La natura

Vruja - dove la montagna abbraccia il mare

"More, more!" (Il mare, il mare!) – Si narra che con questo grido fatidico, lanciato dal valico di Dupci (288 m), abbia avuto inizio la storia dei Croati sull'Adriatico. In questo luogo, la natura si è espressa con una creatività implacabile: le falesie del Biokovo e del massiccio del Dovanj si tuffano in un abisso marino profondo oltre 100 metri. Sotto la superficie si cela un fenomeno naturale affascinante: una gigantesca sorgente sottomarina (vrulja) del diametro di 60 metri, da cui sgorgano immense quantità d'acqua dolce, creando l'eterno "bollore" che ha dato il nome alla Vruja.

Due testimonianze, una leggenda: alla ricerca dell'eroe
La Vruja, tuttavia, non è solo un miracolo geologico; è la dimora della città sommersa di Pelegrin. La tradizione locale, preservata nelle opere di due cronisti, parla di una città che non riposa, ma attende con impazienza il momento della sua rinascita.

Il cammino verso il santuario votivo (secondo i racconti di Ante Carević)
Ante Carević, cronista di Brela, riporta la storia di un'impresa pericolosa. Affinché Pelegrin riemerga, un eroe deve presentarsi a Gogolj esattamente a mezzanotte di Natale.

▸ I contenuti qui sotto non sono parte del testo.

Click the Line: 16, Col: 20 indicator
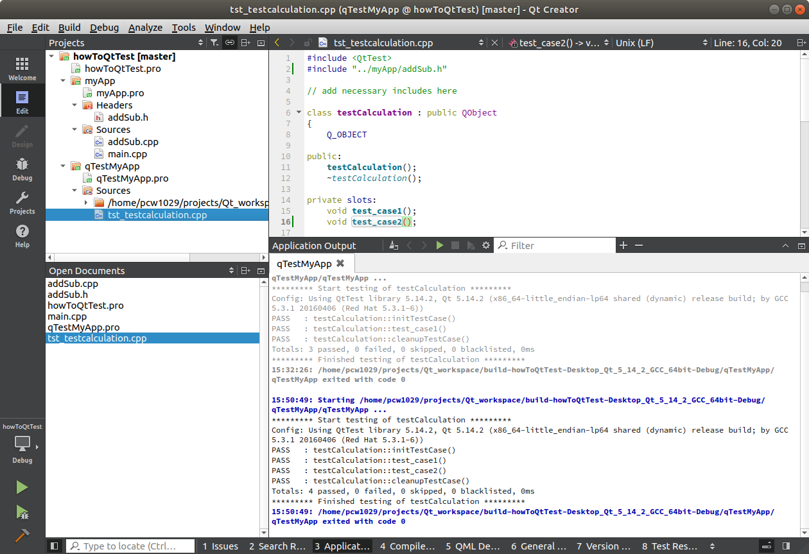Viewport: 809px width, 554px height. 747,43
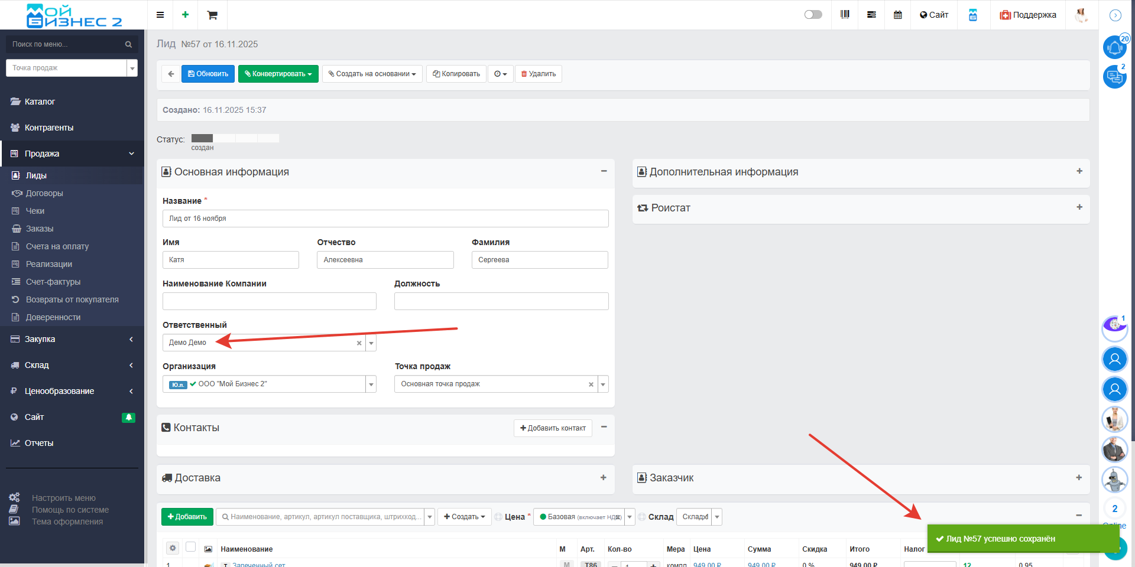Clear the Ответственный field value
Screen dimensions: 1135x567
coord(359,343)
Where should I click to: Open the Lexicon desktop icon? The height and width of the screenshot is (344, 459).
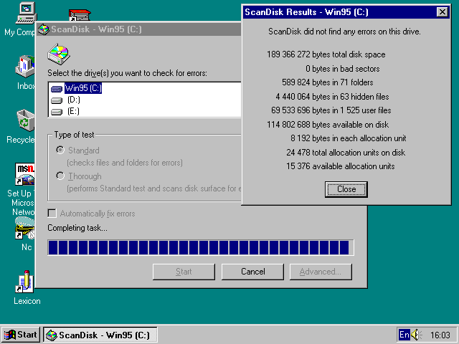26,282
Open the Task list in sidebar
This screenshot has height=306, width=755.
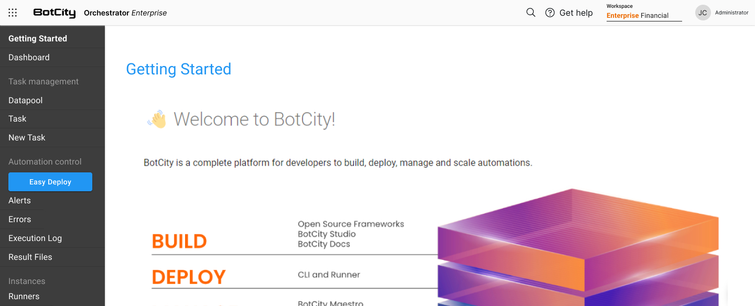point(17,119)
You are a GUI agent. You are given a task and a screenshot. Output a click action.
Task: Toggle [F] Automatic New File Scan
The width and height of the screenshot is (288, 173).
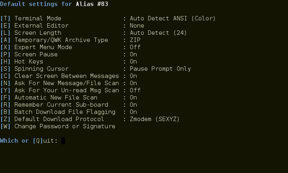click(x=68, y=97)
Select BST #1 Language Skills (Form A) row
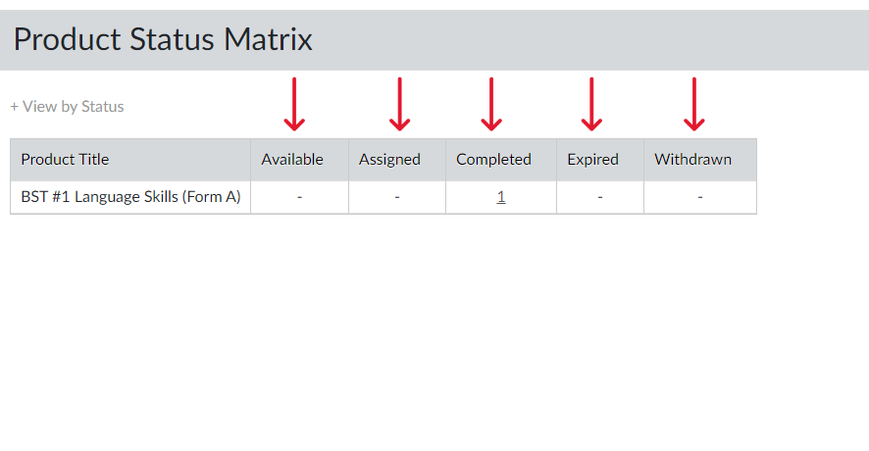The width and height of the screenshot is (869, 451). click(383, 197)
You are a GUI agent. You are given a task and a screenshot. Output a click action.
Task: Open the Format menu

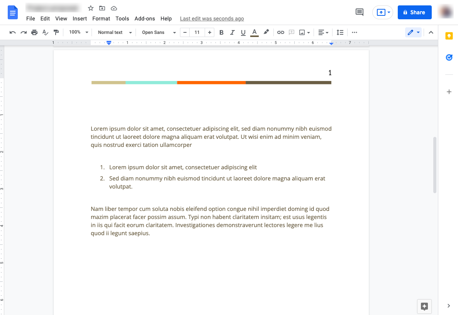(x=101, y=19)
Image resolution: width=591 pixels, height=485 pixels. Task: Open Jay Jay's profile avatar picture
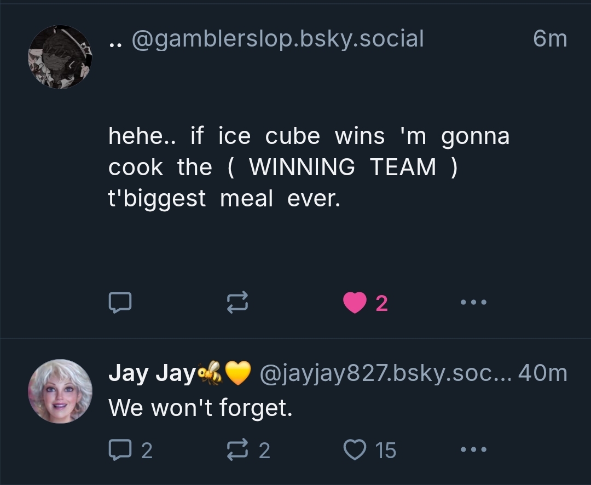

Lì attende una fanciulla su un cavallo bianco, le prende la mano e cavalca con lei verso Čerovica, il santuario votivo della città sommersa. Il cammino è irto di pericoli, poiché le acque agitate della Vruja inseguono i cavalieri, tentando di inghiottirli prima che possano compiere il loro voto.

La carrozza reale nata dalla schiuma (secondo i racconti di Stipe Zubanović)
Nel suo libro "Hod s burom" (Camminando con la Bora), Stipe Zubanović riporta una versione altrettanto drammatica. Ogni anno, allo scoccare della mezzanotte di Natale, dalla schiuma bianca della sorgente emerge una carrozza trainata da due cavalli bianchi al galoppo. All'interno siedono una principessa e un principe, alla ricerca di un salvatore. Per liberare la città dagli abissi, chi si trova sul posto in quel momento deve essere abbastanza coraggioso da saltare sulla carrozza in corsa e strappare le redini dalle mani del principe.

Vivete la mistica della Vruja
Sia che vediate nell'acqua ribollente una forza della natura o le "acque selvagge" che inseguono i leggendari cavalieri, la Vruja rimane un luogo che toglie il fiato. Oggi attira subacquei, navigatori e viaggiatori che dal belvedere di Dupci rimangono — proprio come i loro antenati — in silenzio davanti alla potenza della natura e alla profondità della leggenda.